WRITTEN REQUEST
Report every line of the records below that contains the string "width", copying each such line in full. Case counts, so only matches with the same capitalization qualify.

RECORDS FOR THE TASK

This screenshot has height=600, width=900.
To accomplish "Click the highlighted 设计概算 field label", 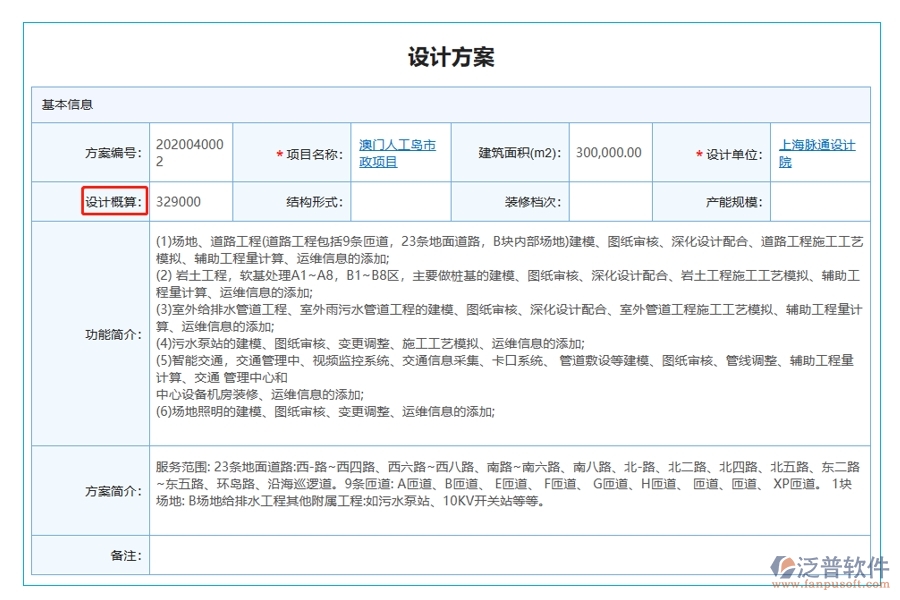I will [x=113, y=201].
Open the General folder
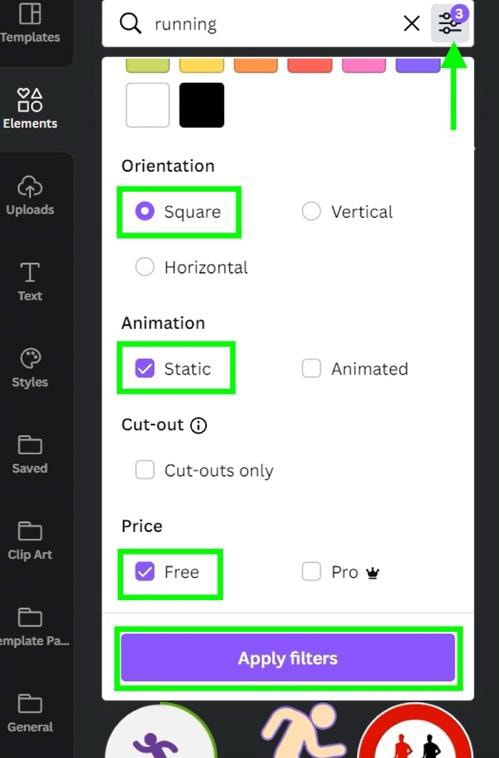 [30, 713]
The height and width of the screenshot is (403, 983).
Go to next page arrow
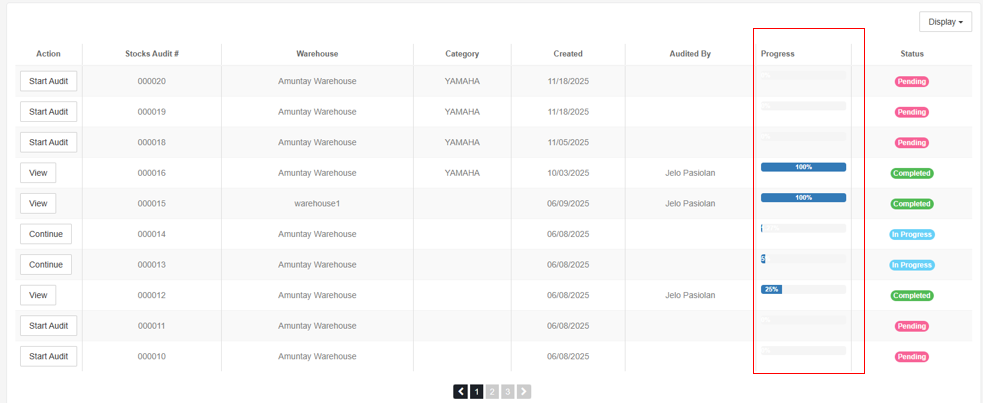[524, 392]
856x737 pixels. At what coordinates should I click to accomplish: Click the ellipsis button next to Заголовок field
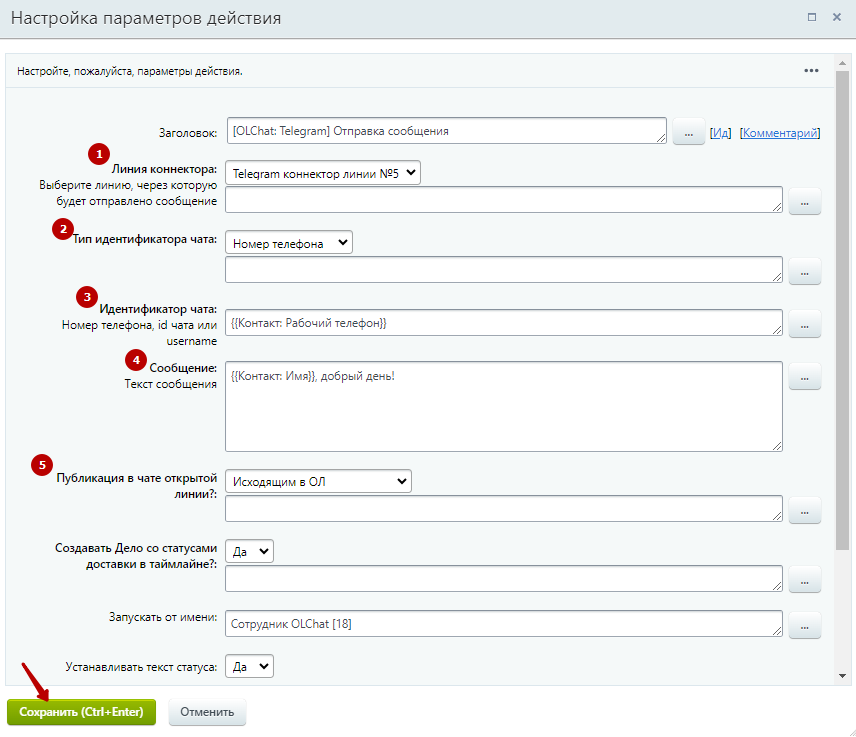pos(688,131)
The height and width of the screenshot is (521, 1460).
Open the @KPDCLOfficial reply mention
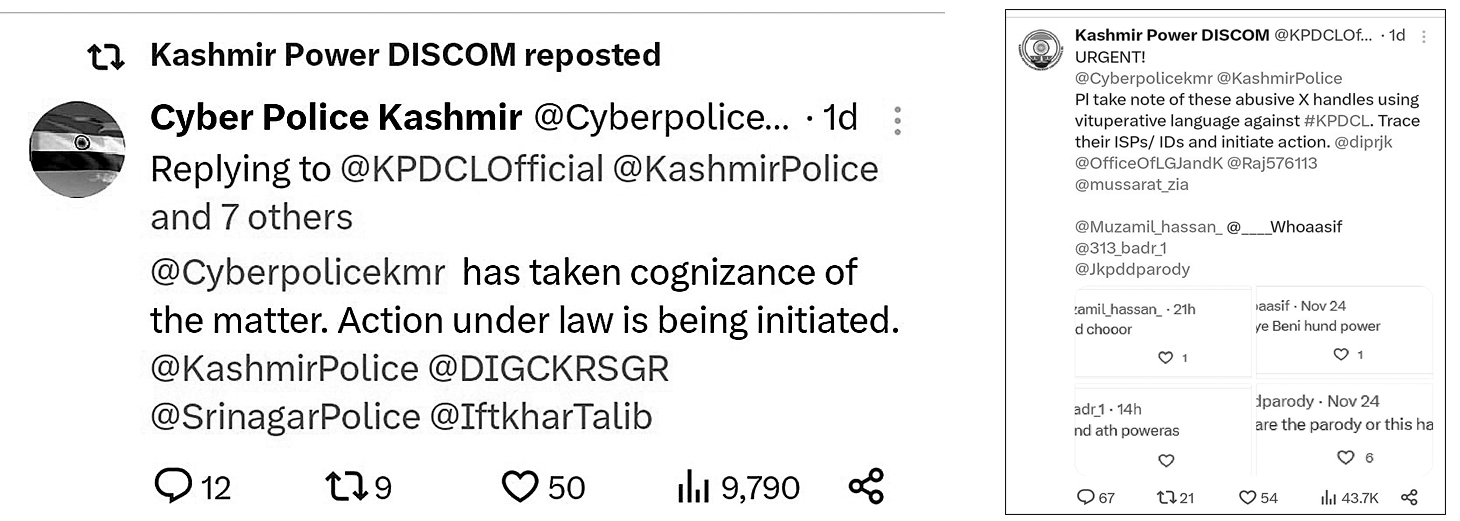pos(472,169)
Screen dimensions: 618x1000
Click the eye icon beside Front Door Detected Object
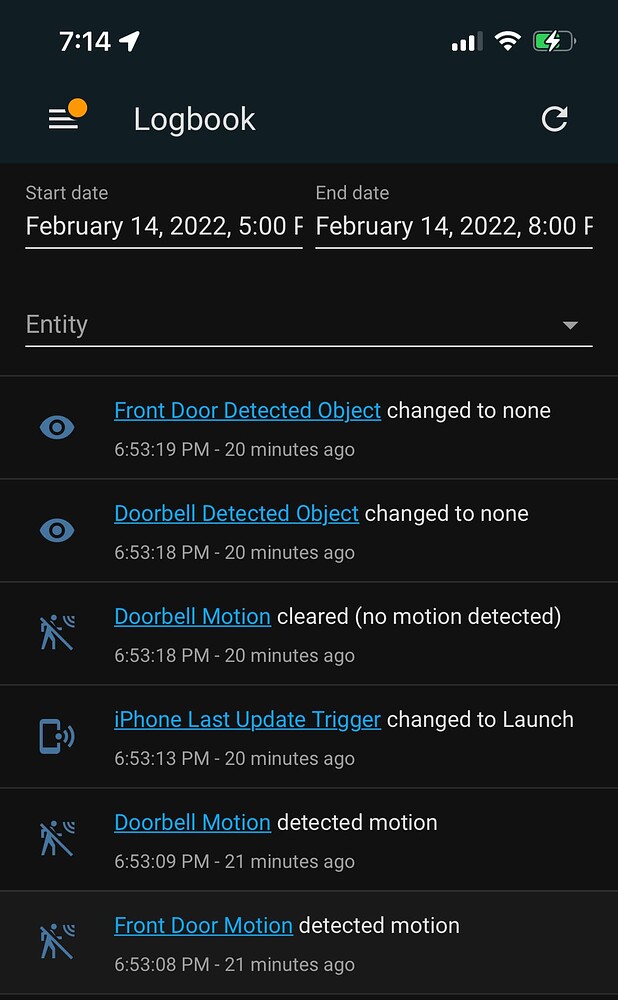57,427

COMPLETE RESPONSE
This screenshot has height=600, width=900.
The height and width of the screenshot is (403, 983).
The height and width of the screenshot is (521, 1460).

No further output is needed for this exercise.